Doctors at Hopkins, who blame the company for a botched recall effort, don't know how many people might have been sickened by the flawed devices. In Pittman's case, the source of the bacterium and her breathing problems is not clear, her doctors say. Her surgeon suggested that her body may be rejecting the new lung.

Investigators know that two of the 400 people died of pneumonia, and they suspect that the lungs of 100 more people may have been infected or exposed to the bacterium.

A step forward, then back

"I am very upset and distressed by this because I don't know how this infection will affect the longevity of the new lung that I waited so long to get," said Pittman, speaking slowly between hissing inhalations from the tubes curling out of her oxygen tank.

"It's almost as if you get a good thing going, your life gets better," she says, pausing to inhale. "And then they take it away from you."

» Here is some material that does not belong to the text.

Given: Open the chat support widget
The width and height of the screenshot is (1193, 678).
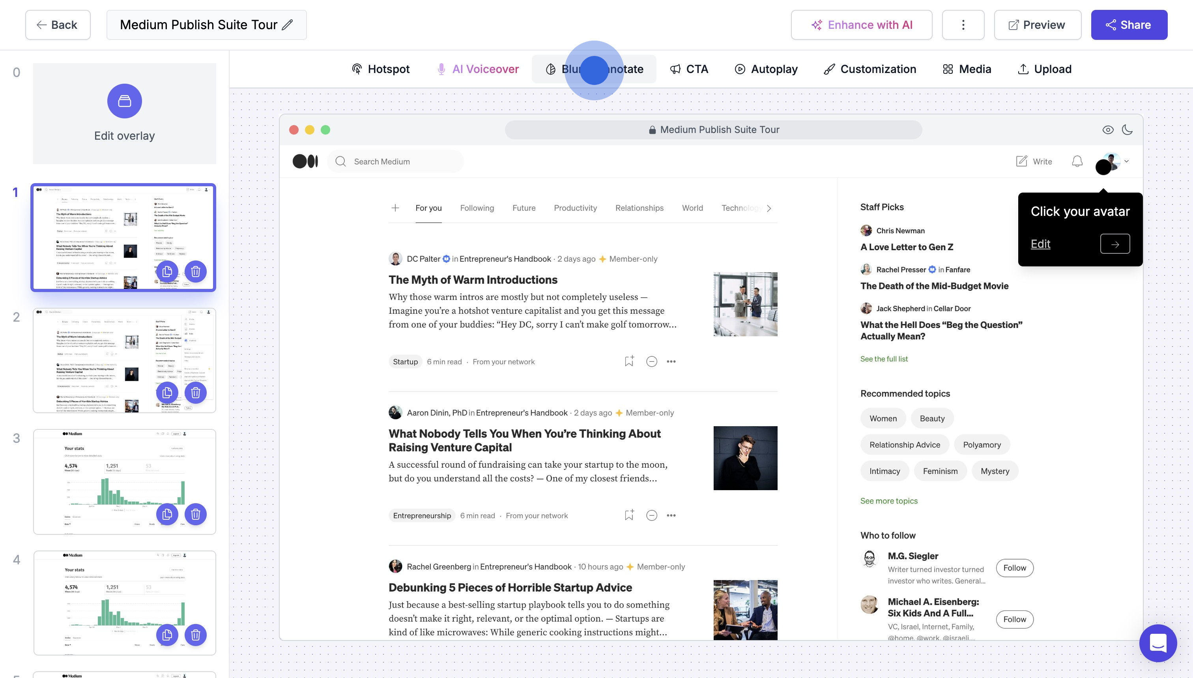Looking at the screenshot, I should pos(1158,643).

Her husband, Marshall Pittman, said he's bothered by the idea that doctors may have used a flawed medical device on his wife after its recall date.

A doctor's doubts

But the surgeon who performed her transplant, Dr. Stephen Yang, said the bronchoscope is unrelated to the breathing problems Pittman is reporting. "This whole thing is ridiculous," Yang said of attempts to link the instrument to her illness. "She's got rejection [of her lung], and that's it."

Friends say Pittman has been stoic about her health problems. She's a scholarly book lover and amateur genealogist from Northwest Baltimore who was one of 11 children of a longshoreman and school dietitian.

She married Marshall Pittman, a Vietnam veteran who works as a coordinator of veterans services for the state.

They raised two children and have three grandchildren.

Search for family roots

Friends describe Frances Pittman as the kind of person who would prefer to spend a free afternoon prowling through the stacks of the National Archives in Washington, hunting up bits of information about her family's history, stretching back to their years in slavery in Southern Maryland.

"I spend so much time on it because I want the rest of my family to know their roots - where they came from and what they did to survive," said Pittman. "We have a lot of successful young people in the family, and I feel they need to know how people had to work to get them where they are today."

For more than 15 years, she worked in customer service at a Federal Express office in Columbia, answering phones, helping customers with billing questions.

Inspiration to others

She was an inspiration to her co-workers because she had enough energy to take night courses at the Johns Hopkins University, said longtime co-worker Airuel Singletery, 40. Pittman earned an undergraduate degree in 1990 and followed that up two years later with a master's degree in behavioral science.

Pittman began to experience breathing problems in 1986. Pittman said her doctors diagnosed sarcoidosis, a chronic but little-understood autoimmune disease that causes inflammation of the lungs and other organs. The disease made it progressively harder for her to breathe and walk distances, and she took a medical leave in 1997.